Steam, Itch.io are pulling ‘porn’ games. Critics say it's a slippery slope
Who’s driving the crackdown?
- Many comments pin the immediate pressure on an Australian group (Collective Shout), seen by some as sex‑negative “feminist-branded” but aligned in practice with evangelical/right-wing causes.
- Others doubt such a small group could move Visa/Mastercard alone, suspecting funding or ideological alignment from conservative religious networks and/or investors.
- There’s disagreement over whether this is “feminism” at all vs. a religious-conservative front using feminist language.
Payment processors as chokepoint
- Core concern: Visa/Mastercard (and large banks/PayPal/Stripe) are effectively critical infrastructure with a duopoly; when they blacklist a category, they can quietly reshape what’s publishable.
- This isn’t framed as “we won’t process those purchases” but “drop this content or lose cards for everything,” which many call de facto censorship and restraint of trade.
- Some want processors regulated like utilities/common carriers, forced to serve all legal commerce; others point to proposed US “fair access” bills as a partial fix.
What content is actually being hit?
- It’s not only explicit porn VNs: incest, rape, and “extreme” fetish games are clearly targeted, but also BL/otome, LGBTQ+ romance, and even non-erotic titles like Detroit: Become Human flagged for depicting abuse.
- Japanese platforms (DLsite, eroge distributors, women-focused audio and BL) and fetish communities have faced similar card-network pressure for years.

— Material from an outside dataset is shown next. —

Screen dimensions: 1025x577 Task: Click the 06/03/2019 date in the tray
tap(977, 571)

- Critics argue this is a moral panic against “sexualization” that ignores comparably graphic mainstream TV/film violence and erotic literature.
Sex, harm, and feminism
- Some argue porn and porn games are addictive, misogynistic, and normalize abuse; they see banning as analogous to restricting gambling or hard drugs.
- Others counter there’s little solid evidence of broad harm, and that fictional content without real victims (vs. CSAM) should stay legal; they stress the danger of conflating “we dislike it” with “it’s harmful.”
- There’s debate over “objectification” vs. agency in media and whether opposing sexualization in games is necessarily anti–sex.
Slippery slope & politics
- Many fear the precedent: today porn and “incest games,” tomorrow queer representation, then political speech, guns, or other disliked causes. Porn is seen as the easiest test case.
- Historical parallels: comics, rock/metal, D&D, and “violent games” moral panics; current US projects openly calling to outlaw all porn and equating LGBTQ topics with “sexualization.”
Alternatives and resistance
- Suggestions: separate 18+ storefronts; better opt-out filters; crypto or stablecoins; cash-by-mail; new censorship-resistant processors.
- Counterpoints: without card rails these are niche at best; any new processor will face the same pressure; real fix likely needs collective political action against the payment duopoly, not just new tech.